*What the exercise asks:* Can you turn every line of the records into a numbered list, leaving out the blank lines?

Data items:
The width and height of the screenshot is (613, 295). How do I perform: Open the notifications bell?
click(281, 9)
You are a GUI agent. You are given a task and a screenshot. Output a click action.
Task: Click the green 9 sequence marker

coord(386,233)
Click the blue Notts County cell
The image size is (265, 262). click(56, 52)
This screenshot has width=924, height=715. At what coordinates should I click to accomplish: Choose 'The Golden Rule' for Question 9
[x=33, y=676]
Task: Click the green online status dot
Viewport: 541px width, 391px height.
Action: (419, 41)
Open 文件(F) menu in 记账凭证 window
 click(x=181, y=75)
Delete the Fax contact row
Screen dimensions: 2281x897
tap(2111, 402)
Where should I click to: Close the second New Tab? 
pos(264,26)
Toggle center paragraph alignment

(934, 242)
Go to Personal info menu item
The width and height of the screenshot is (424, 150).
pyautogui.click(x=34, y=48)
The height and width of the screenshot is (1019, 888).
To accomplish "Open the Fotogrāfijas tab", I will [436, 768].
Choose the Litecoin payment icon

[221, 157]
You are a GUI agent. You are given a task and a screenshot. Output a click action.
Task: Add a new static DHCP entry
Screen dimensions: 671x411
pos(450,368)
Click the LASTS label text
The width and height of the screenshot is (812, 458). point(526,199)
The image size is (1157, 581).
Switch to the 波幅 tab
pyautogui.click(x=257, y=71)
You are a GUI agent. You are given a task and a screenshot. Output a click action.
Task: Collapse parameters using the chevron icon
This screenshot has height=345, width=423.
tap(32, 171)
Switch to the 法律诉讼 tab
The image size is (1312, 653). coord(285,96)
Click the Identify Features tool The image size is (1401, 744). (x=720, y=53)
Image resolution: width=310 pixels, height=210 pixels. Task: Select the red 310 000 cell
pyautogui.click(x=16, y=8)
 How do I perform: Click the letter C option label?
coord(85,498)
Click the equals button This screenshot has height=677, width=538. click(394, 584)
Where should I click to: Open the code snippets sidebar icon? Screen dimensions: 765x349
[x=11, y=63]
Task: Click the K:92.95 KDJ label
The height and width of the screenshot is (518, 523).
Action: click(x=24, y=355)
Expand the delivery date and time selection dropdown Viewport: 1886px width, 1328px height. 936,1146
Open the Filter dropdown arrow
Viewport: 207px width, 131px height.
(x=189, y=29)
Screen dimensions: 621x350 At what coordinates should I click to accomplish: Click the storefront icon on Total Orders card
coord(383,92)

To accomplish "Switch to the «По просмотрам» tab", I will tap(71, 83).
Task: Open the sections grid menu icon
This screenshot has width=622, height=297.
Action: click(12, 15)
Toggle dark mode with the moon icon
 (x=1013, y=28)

*Output below:*
1. The width and height of the screenshot is (613, 295). How do I perform: Open the notifications bell?
2. click(281, 9)
3. You are a GUI agent. You are given a task and a screenshot. Output a click action.
4. Task: Click the green 9 sequence marker
5. coord(386,233)
6. Click the blue Notts County cell
7. The image size is (265, 262). click(56, 52)
8. This screenshot has width=924, height=715. At what coordinates should I click to accomplish: Choose 'The Golden Rule' for Question 9
9. [x=33, y=676]
10. Task: Click the green online status dot
11. Viewport: 541px width, 391px height.
12. Action: (419, 41)
13. Open 文件(F) menu in 记账凭证 window
14.  click(x=181, y=75)
15. Delete the Fax contact row
16. Screen dimensions: 2281x897
17. tap(2111, 402)
18. Where should I click to: Close the second New Tab? 
19. pos(264,26)
20. Toggle center paragraph alignment
21. (934, 242)
22. Go to Personal info menu item
23. The width and height of the screenshot is (424, 150).
24. pyautogui.click(x=34, y=48)
25. The height and width of the screenshot is (1019, 888).
26. To accomplish "Open the Fotogrāfijas tab", I will [436, 768].
27. Choose the Litecoin payment icon
28. [221, 157]
29. You are a GUI agent. You are given a task and a screenshot. Output a click action.
30. Task: Add a new static DHCP entry
31. Screen dimensions: 671x411
32. pos(450,368)
33. Click the LASTS label text
34. The width and height of the screenshot is (812, 458). point(526,199)
35. The image size is (1157, 581).
36. Switch to the 波幅 tab
37. pyautogui.click(x=257, y=71)
38. You are a GUI agent. You are given a task and a screenshot. Output a click action.
39. Task: Collapse parameters using the chevron icon
40. This screenshot has height=345, width=423.
41. tap(32, 171)
42. Switch to the 法律诉讼 tab
43. The image size is (1312, 653). coord(285,96)
44. Click the Identify Features tool The image size is (1401, 744). (x=720, y=53)
45. Image resolution: width=310 pixels, height=210 pixels. Task: Select the red 310 000 cell
46. pyautogui.click(x=16, y=8)
47.  How do I perform: Click the letter C option label?
48. coord(85,498)
49. Click the equals button This screenshot has height=677, width=538. click(394, 584)
50. Where should I click to: Open the code snippets sidebar icon? Screen dimensions: 765x349
51. [x=11, y=63]
52. Task: Click the K:92.95 KDJ label
53. The height and width of the screenshot is (518, 523).
54. Action: click(x=24, y=355)
55. Expand the delivery date and time selection dropdown Viewport: 1886px width, 1328px height. 936,1146
56. Open the Filter dropdown arrow
57. Viewport: 207px width, 131px height.
58. (x=189, y=29)
59. Screen dimensions: 621x350 At what coordinates should I click to accomplish: Click the storefront icon on Total Orders card
60. coord(383,92)
61. To accomplish "Switch to the «По просмотрам» tab", I will tap(71, 83).
62. Task: Open the sections grid menu icon
63. This screenshot has width=622, height=297.
64. Action: click(12, 15)
65. Toggle dark mode with the moon icon
66.  (x=1013, y=28)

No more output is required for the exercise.